Ahora, sin embargo, cuando vuelvo la mirada atrás recuerdo lo más significativo del tramo gallego del Camino Portugués, aquel que mi hijo y yo recorriéramos por la muy conocida Depresión Meridiana. Partimos de Tui, y de su catedral de Santa María, para proseguir la ruta por O Porriño, en el valle de la Louriña, con sus justamente célebres canteras de granito, población donde nos topamos con la Botica Nova, concluida en 1912 y proyectada como farmacia; Redondela, con sus trece parroquias; y, en el extremo oeste de la propia Ría de Vigo: Arcade, Ponte Sampaio, Pontevedra y Caldas de Rei, envuelta por los ríos Limia y Bermalla, con sus aguas termales y una buena oferta gastronómica entre la que no faltó un buen plato de trucha, caldo gallego, la empanada de berberechos o de sardinas, el pan de maíz y, para rematar, el buen roscón casero; Padrón, entre los ríos Ulla y Sar, que tan enorme carga simbólica arrastra por haber arribado allí, según la tradición, el cuerpo del Apóstol, procedente del puerto de Jaffa. Visitamos, entre paseos por Iria Flavia, la casa donde en 1885 viviera y falleciera Rosalía de Castro, así como la austera tumba del Nobel Camilo José Cela, enterrado en un recoleto cementerio anexo a la colegiata de santa María de Adina, anterior a la época visigoda, pero con unas intervenciones que llegaron hasta el setecientos. En la villa, conseguimos la Pedronía sin dejar de tomar sus afamados pimientos que, si bien originarios de México, los franciscanos de Herbón importarían a finales del quinientos.

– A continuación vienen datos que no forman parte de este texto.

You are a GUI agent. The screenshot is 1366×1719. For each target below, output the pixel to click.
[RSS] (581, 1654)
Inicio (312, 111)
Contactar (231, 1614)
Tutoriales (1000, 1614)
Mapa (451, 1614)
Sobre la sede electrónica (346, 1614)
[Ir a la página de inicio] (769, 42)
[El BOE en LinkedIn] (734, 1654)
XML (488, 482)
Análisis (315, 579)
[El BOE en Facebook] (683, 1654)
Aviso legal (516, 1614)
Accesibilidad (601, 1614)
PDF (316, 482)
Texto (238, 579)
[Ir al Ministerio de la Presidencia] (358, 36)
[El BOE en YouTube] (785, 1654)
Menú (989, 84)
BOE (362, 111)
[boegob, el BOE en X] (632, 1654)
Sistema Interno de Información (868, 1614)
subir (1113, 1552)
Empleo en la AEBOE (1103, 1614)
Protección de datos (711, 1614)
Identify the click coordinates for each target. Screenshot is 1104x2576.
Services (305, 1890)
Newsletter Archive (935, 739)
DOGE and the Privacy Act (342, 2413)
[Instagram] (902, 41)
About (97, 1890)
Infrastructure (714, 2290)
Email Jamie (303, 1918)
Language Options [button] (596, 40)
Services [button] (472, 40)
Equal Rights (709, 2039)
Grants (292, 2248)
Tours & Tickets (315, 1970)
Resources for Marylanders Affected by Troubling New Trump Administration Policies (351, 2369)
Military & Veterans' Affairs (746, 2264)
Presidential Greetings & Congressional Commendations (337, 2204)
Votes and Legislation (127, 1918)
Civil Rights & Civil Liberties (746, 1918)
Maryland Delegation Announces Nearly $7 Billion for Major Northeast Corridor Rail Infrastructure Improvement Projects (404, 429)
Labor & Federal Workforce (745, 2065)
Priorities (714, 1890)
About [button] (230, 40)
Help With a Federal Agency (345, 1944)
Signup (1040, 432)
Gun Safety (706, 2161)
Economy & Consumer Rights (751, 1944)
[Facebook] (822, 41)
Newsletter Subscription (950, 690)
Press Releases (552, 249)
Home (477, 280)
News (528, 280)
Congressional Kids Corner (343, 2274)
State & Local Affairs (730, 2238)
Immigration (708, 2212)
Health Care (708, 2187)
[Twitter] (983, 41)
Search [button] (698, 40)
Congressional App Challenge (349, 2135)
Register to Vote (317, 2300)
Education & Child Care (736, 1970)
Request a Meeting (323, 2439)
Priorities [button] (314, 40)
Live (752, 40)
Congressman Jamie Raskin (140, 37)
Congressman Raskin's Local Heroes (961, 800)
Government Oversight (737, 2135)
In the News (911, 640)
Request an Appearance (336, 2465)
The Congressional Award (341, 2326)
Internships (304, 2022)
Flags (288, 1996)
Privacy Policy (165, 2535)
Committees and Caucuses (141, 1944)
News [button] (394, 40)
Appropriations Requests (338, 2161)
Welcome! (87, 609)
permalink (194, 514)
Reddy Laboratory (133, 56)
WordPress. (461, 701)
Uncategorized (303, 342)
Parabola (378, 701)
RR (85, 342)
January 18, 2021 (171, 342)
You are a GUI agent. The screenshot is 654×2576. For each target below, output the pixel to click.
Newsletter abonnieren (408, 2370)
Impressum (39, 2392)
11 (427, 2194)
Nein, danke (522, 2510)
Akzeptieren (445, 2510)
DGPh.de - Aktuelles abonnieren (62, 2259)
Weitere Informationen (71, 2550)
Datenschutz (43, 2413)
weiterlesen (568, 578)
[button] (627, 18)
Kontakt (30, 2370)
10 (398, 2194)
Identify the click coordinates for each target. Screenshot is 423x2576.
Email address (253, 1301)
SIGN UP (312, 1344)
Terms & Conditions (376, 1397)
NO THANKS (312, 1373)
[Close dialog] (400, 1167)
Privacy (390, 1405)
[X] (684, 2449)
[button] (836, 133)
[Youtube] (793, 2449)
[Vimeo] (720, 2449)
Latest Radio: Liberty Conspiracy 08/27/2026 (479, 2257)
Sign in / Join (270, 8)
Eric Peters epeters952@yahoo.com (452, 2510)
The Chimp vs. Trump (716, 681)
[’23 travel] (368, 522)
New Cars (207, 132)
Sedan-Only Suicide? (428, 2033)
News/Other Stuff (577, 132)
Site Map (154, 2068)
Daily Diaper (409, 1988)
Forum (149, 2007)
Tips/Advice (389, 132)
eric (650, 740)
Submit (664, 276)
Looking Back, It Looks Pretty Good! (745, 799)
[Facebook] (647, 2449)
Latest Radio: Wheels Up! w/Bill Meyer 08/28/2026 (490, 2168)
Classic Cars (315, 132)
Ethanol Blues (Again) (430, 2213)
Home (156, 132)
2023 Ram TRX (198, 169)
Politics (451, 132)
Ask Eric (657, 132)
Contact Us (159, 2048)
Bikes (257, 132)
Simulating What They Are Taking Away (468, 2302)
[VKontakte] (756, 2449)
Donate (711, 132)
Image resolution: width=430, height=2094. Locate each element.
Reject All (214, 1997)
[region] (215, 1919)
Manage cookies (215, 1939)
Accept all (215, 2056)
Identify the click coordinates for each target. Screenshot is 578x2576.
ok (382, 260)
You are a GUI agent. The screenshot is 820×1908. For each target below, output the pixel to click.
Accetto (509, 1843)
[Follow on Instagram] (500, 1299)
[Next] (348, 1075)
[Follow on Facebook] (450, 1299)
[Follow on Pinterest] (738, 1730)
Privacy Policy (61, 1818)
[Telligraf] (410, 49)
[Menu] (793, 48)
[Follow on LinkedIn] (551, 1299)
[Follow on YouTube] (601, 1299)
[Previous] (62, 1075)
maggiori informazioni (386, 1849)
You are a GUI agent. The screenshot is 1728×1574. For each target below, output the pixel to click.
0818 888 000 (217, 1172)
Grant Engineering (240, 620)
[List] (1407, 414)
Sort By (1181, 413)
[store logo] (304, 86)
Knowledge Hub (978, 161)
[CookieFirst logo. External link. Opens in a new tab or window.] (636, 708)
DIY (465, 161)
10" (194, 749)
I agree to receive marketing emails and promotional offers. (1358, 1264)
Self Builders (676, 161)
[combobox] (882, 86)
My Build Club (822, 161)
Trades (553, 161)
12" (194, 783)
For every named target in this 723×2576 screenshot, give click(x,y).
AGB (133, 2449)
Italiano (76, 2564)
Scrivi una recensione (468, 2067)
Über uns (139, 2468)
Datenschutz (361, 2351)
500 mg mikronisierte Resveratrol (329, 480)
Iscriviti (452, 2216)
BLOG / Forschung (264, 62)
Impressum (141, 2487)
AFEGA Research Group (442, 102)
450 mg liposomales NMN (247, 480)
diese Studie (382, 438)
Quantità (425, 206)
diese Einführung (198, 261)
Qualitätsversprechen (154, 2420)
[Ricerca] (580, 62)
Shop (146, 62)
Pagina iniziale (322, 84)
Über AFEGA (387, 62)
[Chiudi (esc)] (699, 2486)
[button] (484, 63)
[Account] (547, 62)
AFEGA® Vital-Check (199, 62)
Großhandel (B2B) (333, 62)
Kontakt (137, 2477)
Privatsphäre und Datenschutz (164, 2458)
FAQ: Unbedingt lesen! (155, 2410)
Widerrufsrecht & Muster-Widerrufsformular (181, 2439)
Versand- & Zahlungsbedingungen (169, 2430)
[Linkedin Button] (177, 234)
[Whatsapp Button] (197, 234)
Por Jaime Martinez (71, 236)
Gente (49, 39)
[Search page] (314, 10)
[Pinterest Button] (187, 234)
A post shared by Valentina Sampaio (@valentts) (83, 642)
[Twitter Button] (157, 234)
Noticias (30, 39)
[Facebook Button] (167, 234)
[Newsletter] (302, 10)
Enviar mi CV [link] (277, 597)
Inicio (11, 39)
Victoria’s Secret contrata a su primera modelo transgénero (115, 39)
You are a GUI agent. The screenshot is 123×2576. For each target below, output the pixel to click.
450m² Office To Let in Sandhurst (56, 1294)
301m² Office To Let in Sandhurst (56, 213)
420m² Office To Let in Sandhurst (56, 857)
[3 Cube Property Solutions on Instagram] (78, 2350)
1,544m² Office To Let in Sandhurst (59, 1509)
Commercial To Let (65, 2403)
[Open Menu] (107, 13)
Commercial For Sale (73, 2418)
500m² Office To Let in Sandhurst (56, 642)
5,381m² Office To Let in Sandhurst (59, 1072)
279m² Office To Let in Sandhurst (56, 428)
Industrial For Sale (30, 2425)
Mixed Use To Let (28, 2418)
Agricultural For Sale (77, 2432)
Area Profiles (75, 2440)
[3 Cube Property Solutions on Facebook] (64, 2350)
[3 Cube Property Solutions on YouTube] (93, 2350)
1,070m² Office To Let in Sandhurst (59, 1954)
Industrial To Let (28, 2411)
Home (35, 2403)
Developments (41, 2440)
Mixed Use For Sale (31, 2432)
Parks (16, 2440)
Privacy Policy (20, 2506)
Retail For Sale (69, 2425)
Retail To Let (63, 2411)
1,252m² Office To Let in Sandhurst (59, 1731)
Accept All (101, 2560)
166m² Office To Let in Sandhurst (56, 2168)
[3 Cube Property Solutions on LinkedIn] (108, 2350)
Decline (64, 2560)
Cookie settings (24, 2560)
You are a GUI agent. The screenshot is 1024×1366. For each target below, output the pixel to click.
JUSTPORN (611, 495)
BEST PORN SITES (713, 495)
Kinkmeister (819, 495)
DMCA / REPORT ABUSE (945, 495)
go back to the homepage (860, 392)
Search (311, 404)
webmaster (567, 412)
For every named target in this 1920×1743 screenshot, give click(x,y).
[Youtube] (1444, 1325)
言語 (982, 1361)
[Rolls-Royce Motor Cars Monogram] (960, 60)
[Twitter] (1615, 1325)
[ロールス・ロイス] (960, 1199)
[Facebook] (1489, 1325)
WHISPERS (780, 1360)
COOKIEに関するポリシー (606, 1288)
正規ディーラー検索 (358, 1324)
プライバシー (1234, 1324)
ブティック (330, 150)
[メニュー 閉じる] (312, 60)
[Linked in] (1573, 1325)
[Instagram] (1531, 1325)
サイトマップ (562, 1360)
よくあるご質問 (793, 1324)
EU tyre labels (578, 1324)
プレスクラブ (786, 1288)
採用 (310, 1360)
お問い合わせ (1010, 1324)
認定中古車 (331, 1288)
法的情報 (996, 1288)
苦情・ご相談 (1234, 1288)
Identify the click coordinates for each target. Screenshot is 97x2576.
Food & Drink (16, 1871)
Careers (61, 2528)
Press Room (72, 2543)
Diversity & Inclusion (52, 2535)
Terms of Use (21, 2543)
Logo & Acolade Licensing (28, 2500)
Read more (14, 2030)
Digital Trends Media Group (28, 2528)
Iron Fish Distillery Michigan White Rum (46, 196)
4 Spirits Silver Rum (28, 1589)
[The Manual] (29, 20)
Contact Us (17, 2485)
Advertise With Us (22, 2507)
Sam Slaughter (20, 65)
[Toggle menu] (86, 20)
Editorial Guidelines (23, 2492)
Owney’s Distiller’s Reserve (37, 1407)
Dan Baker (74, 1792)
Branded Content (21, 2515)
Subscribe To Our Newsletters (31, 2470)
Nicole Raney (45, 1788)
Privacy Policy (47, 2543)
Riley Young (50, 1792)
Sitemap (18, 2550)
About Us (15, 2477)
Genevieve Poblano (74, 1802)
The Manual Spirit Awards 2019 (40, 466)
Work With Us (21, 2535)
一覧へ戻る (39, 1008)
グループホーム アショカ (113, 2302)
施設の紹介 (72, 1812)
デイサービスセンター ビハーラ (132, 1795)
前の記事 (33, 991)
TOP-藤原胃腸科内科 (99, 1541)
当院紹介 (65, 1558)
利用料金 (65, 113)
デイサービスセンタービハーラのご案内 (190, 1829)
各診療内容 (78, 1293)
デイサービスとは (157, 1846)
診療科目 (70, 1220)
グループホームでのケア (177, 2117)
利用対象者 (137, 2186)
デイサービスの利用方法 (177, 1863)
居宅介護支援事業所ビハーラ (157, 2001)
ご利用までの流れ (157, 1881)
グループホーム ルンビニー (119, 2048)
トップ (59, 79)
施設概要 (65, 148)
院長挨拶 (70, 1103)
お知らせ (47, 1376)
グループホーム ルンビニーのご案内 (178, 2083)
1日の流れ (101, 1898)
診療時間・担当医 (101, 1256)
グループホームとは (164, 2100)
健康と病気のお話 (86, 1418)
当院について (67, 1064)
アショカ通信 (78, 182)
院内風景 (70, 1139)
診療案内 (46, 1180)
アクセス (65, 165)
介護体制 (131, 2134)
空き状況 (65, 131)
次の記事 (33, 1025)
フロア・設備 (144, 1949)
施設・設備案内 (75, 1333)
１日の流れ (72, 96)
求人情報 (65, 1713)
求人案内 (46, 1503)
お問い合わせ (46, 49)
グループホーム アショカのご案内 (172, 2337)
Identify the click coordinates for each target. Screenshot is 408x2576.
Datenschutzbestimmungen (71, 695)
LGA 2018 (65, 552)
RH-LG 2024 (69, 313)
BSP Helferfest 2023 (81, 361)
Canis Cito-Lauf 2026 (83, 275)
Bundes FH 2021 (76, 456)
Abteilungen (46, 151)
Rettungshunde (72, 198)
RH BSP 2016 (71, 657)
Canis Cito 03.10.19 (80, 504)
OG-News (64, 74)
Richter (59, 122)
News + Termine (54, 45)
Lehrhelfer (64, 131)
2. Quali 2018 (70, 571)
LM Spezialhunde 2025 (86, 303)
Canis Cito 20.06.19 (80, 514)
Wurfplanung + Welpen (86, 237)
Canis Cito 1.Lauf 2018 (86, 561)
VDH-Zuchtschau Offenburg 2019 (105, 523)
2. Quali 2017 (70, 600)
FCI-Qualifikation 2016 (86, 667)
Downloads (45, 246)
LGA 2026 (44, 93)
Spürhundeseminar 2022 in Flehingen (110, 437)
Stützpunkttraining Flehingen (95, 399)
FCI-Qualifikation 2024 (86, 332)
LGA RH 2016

Concluimos nuestro caminar ante el Apóstol, ya en la catedral. En el centro de información al peregrino, tras acreditar el periplo, obtuvimos la Compostela; la estancia la prolongaríamos luego por el promontorio Nerio, la Costa da Morte-Finisterre, donde realmente concluye el Camino Jacobeo, con paradas en Pontemaceira, el Mirador de Paxareira, cabo Fisterra, donde perdura la tradición de ritos paganos y Muxía, prolongación desde antiguo del Camino de Santiago.